Solution Approach 2:
The patent introduces intermediary verification layers between crowdsourced data submission and final flood prediction output. Image processing algorithms act as intermediaries to automatically verify uploaded visual evidence, while the integrated prediction system serves as an intermediary that reconciles crowdsourced observations with scientific model predictions, ensuring data accuracy without slowing down collection.
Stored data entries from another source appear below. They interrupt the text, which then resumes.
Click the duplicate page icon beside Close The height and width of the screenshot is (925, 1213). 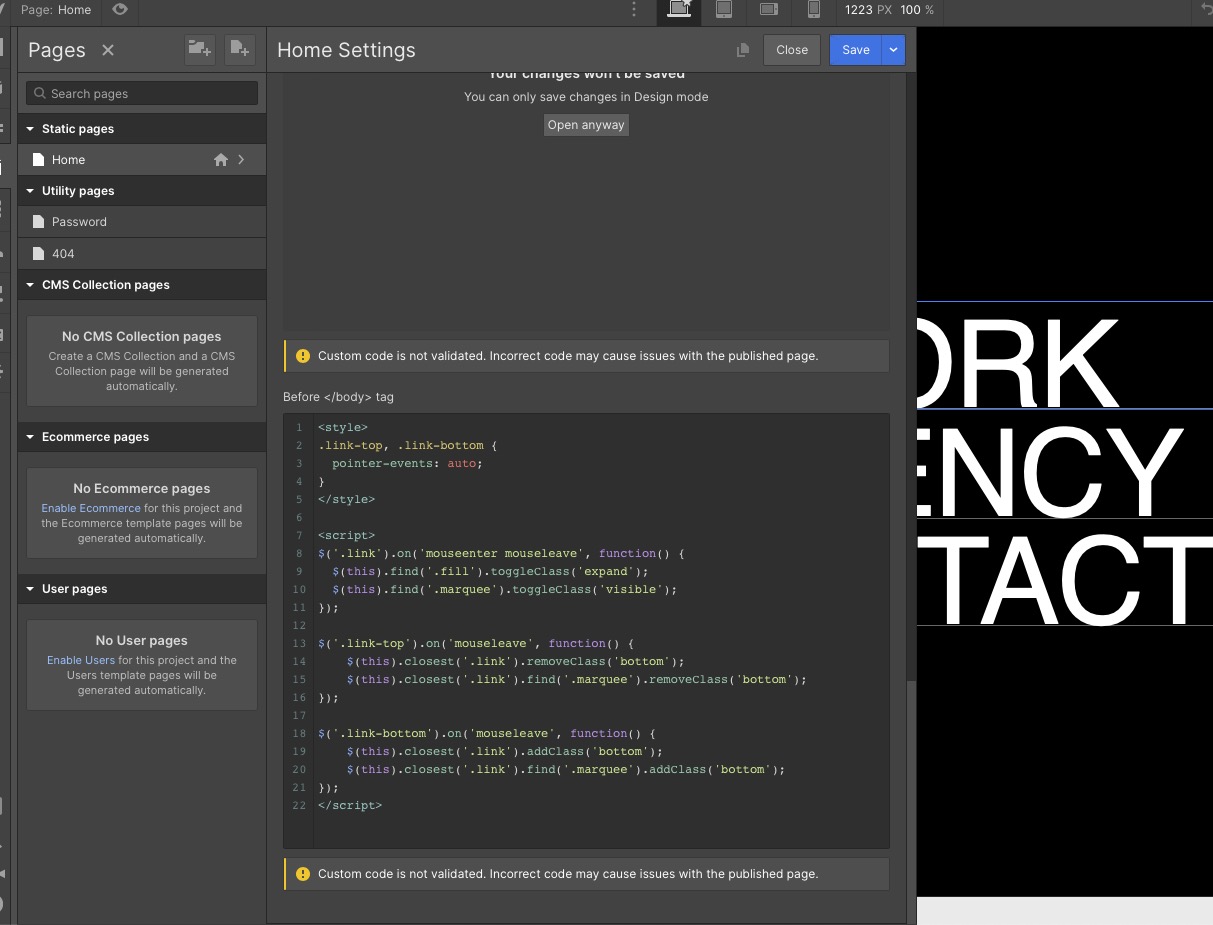[x=743, y=50]
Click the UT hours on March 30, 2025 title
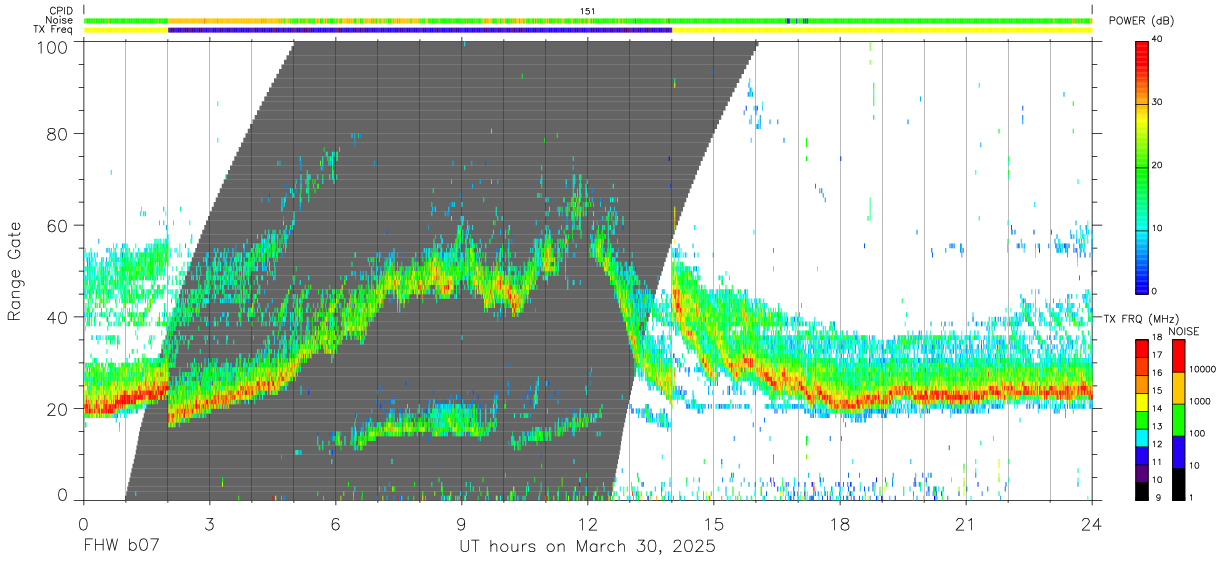 tap(588, 547)
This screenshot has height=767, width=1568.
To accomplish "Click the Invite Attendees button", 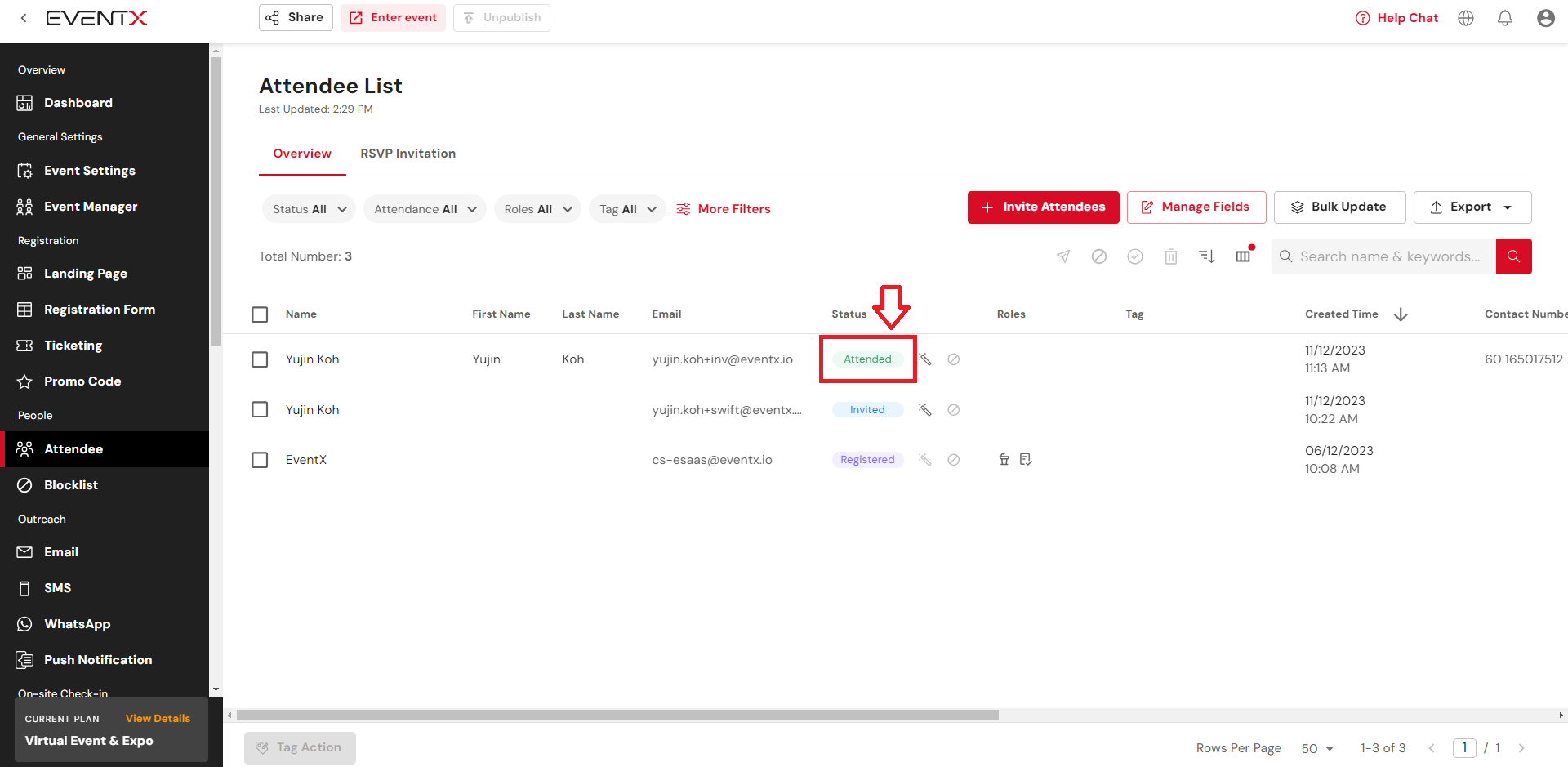I will [1043, 207].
3Area of stationary object
If traditional emergency alert systems broadcast flood warnings to wide areas, then coverage is maximized, but alert fatigue increases and message relevance decreases
Solution Approach 1:
The patent applies local quality by segmenting flood alerts into location-specific warnings based on precise flood risk modeling. Instead of broadcasting uniform alerts to entire regions, the system generates customized alerts for specific neighborhoods, streets, or buildings based on their individual flood vulnerability assessments from physical models, real-time observations, and historical data, thereby maximizing relevance and reducing alert fatigue.
Solution Approach 2:
The patent implements dynamic alert generation that adapts to changing flood conditions in real-time. As the flood situation evolves, the system dynamically updates which areas receive alerts and modifies alert content based on current water levels, flood velocity predictions, and real-time crowd observations, ensuring alerts remain accurate and relevant throughout the flood event lifecycle.
4Loss of time
If image processing methods use continuous input of real-time satellite or radar images for flood detection, then real-time monitoring capability is achieved, but data processing time and computational resources increase
Solution Approach 1:
The patent implements periodic image processing where satellite and radar images are analyzed at optimized intervals rather than continuously. The system determines appropriate processing frequencies based on flood development stage, historical data patterns, and current model predictions, processing images more frequently during rapid flood development and less frequently during stable conditions, thereby reducing computational resource consumption while maintaining real-time detection capability.
Data Source
AI summary
A method and system for a weather distribution adapted to collect, analyze and distribute user reported flood data, including a user interface adapted for a user to report flood data, receive a flood alert and view displayed analyzed reported flood data relevant to the user, and a central cloud network adapted to collect, analyze, and distribute the reported flood data to the user, the central cloud network including a report handler, wherein the report handler collects the reported flood data, analyzes the reported flood data and distributes the analyzed reported flood data to a memory database and a geographic information system (“GIS”) database, the memory database, wherein the memory database stores user information and locations, the GIS database, wherein the GIS database records the analyzed reported flood data, a notification trigger system, wherein the notification trigger system sends the user the flood alert and displays the analyzed reported flood data based on a user location, wherein the automatic updates display reported flood data in real-time.